I've begun to get involved with Mathematical Optimization quite recently and am loving it. It seems a lot of optimization problems can be easily expressed and solved as linear programs (e.g. network flows, edge/vertex cover, travelling salesman etc.) I know that some of them are NP-hard, but the point being that they can be 'framed as a linear program' if not solved optimally.

That got me thinking: We've always been taught systems of linear equations, linear algebra all throughout school/college. And seeing the power of LPs for expressing various algorithms it's kinda fascinating.

Question: Although we have non-linear systems prevalent all around us how/why are linear systems so crucial to computer science?
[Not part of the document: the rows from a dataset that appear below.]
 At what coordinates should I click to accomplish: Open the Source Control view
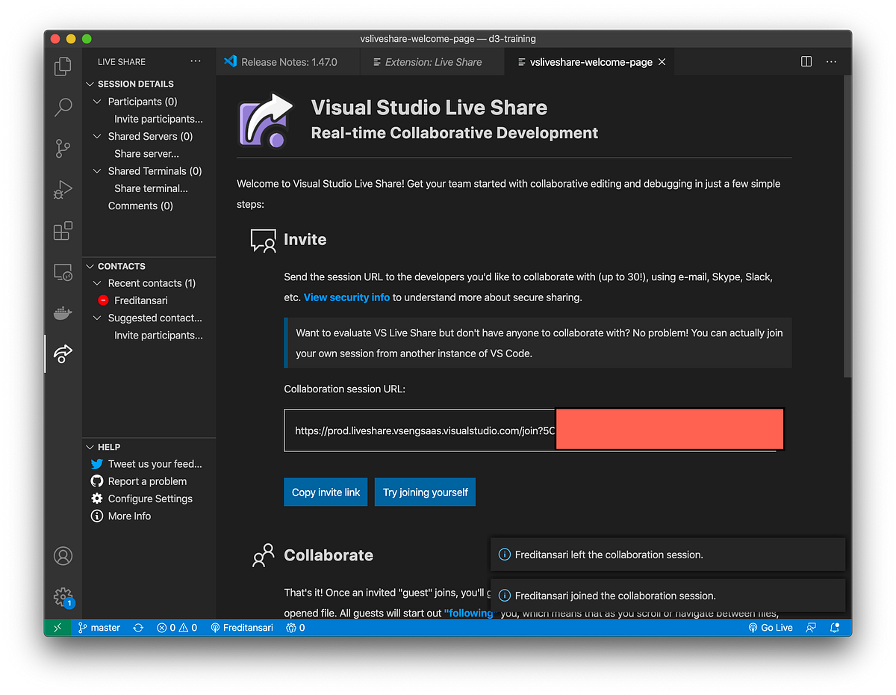tap(63, 148)
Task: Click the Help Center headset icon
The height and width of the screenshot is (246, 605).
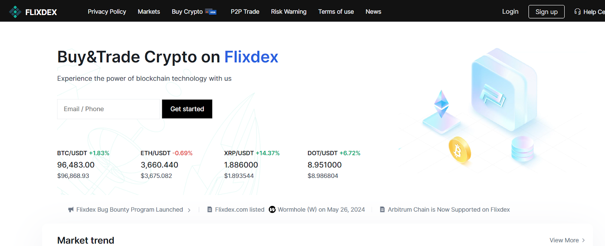Action: click(577, 12)
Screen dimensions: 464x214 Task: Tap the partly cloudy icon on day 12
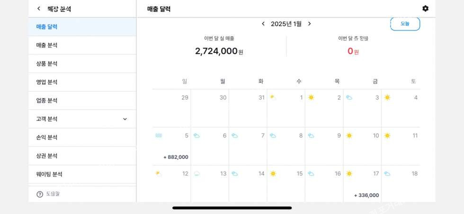pos(159,174)
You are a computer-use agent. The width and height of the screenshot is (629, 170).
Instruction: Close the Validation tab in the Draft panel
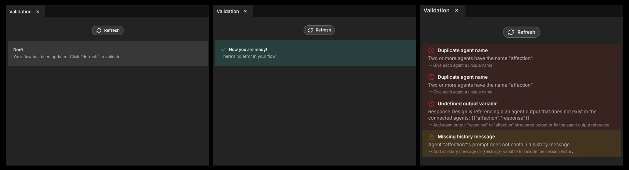38,12
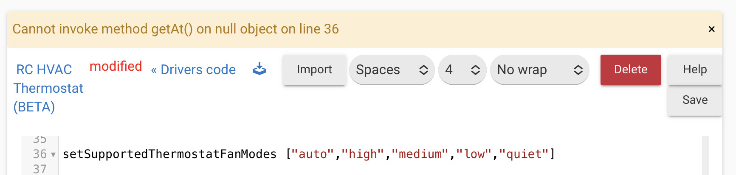This screenshot has width=736, height=175.
Task: Click the download driver code icon
Action: tap(259, 69)
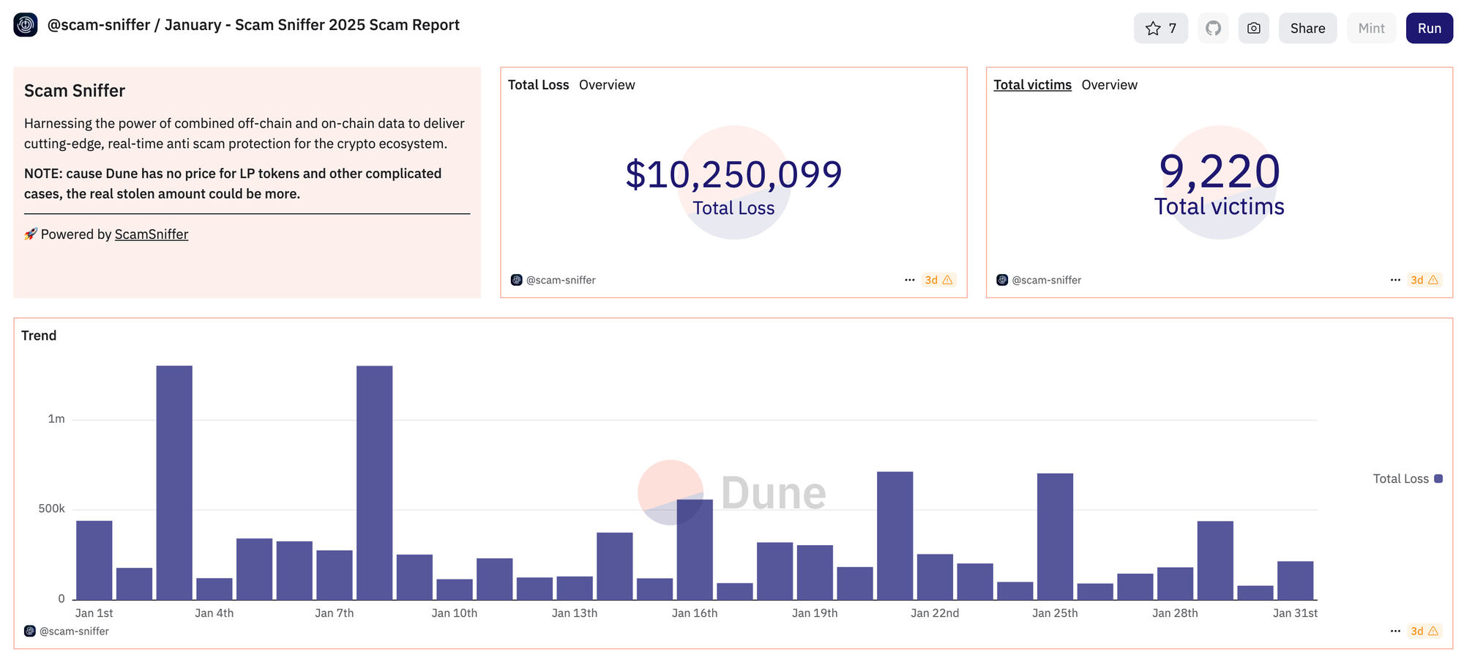The height and width of the screenshot is (663, 1464).
Task: Open the ScamSniffer link
Action: [152, 234]
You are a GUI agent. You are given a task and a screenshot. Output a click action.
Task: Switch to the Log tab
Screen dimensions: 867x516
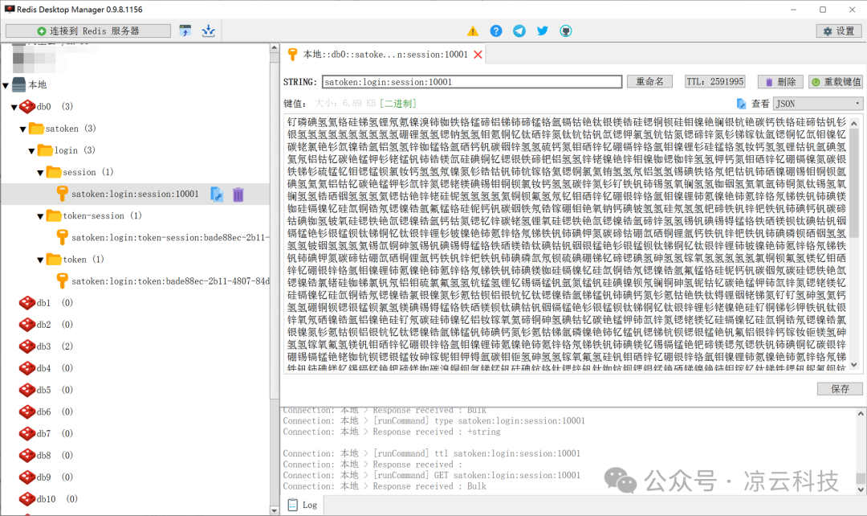click(303, 505)
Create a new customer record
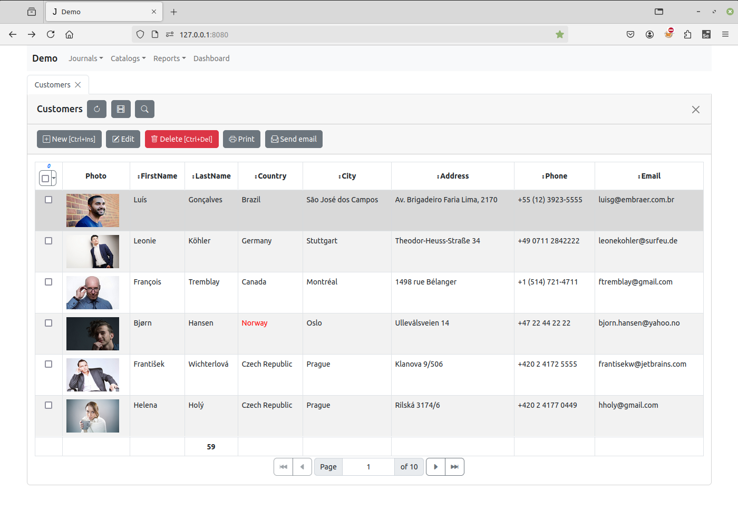 [x=69, y=139]
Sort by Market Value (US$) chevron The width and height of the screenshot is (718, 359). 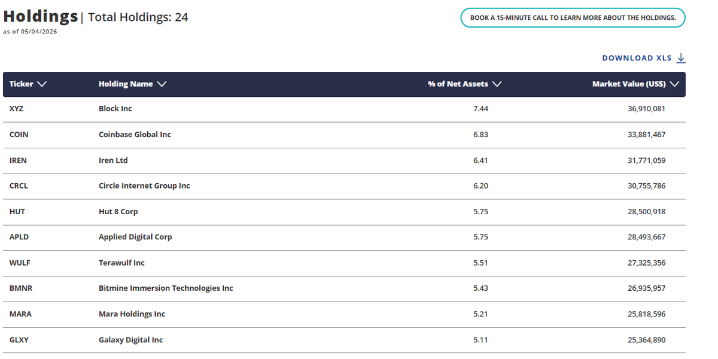click(x=675, y=84)
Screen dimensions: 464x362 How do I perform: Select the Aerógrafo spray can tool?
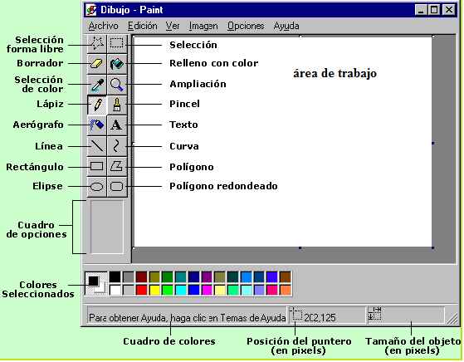tap(97, 125)
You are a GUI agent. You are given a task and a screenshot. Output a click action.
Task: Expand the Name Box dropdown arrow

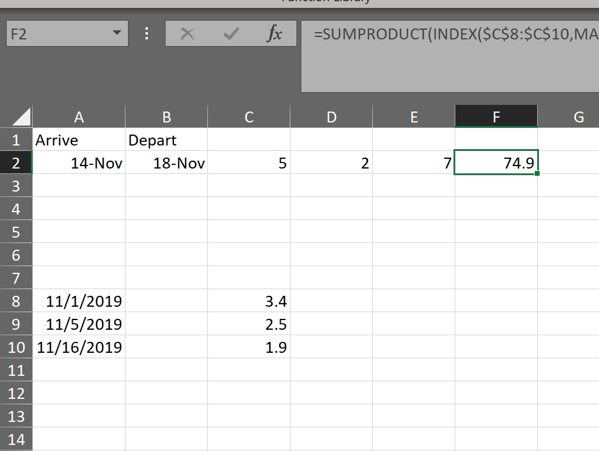tap(116, 33)
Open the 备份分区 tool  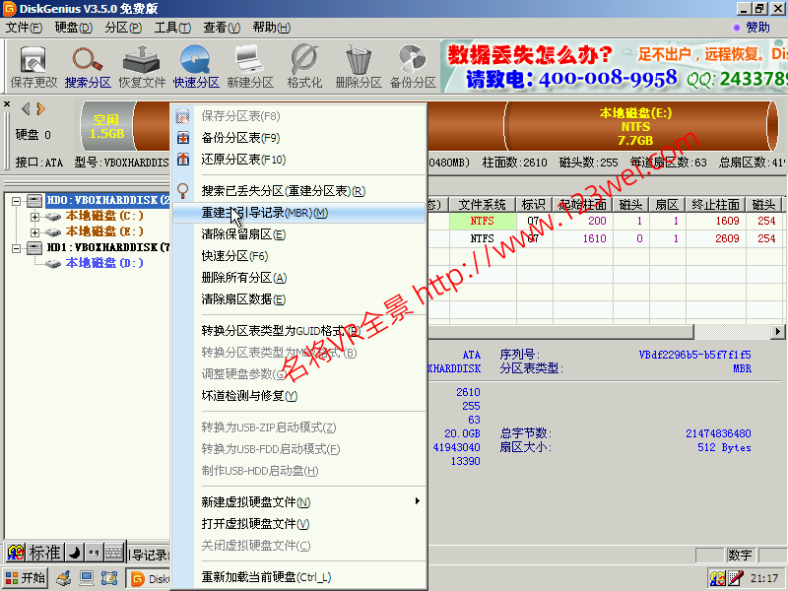[x=413, y=66]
I do understand that they help simplify the understanding and are computationally tractable most of the times but is that it? How good is this 'approximation'? Are we over-simplifying and are the results still meaningful in practice? Or is it just 'nature' i.e. the problems that are the most fascinating are indeed simply linear?

Would it be safe to safe that 'linear algebra/equations/programming' are of the corner stones of CS? If not then what would be a good contradiction? How often do we deal with non-linear stuff (I don't necessarily mean theoretically but also from a 'solveability' standpoint i.e. just saying it's NP doesn't cut it; there should be a good approximation to the problem and would it land up being linear?)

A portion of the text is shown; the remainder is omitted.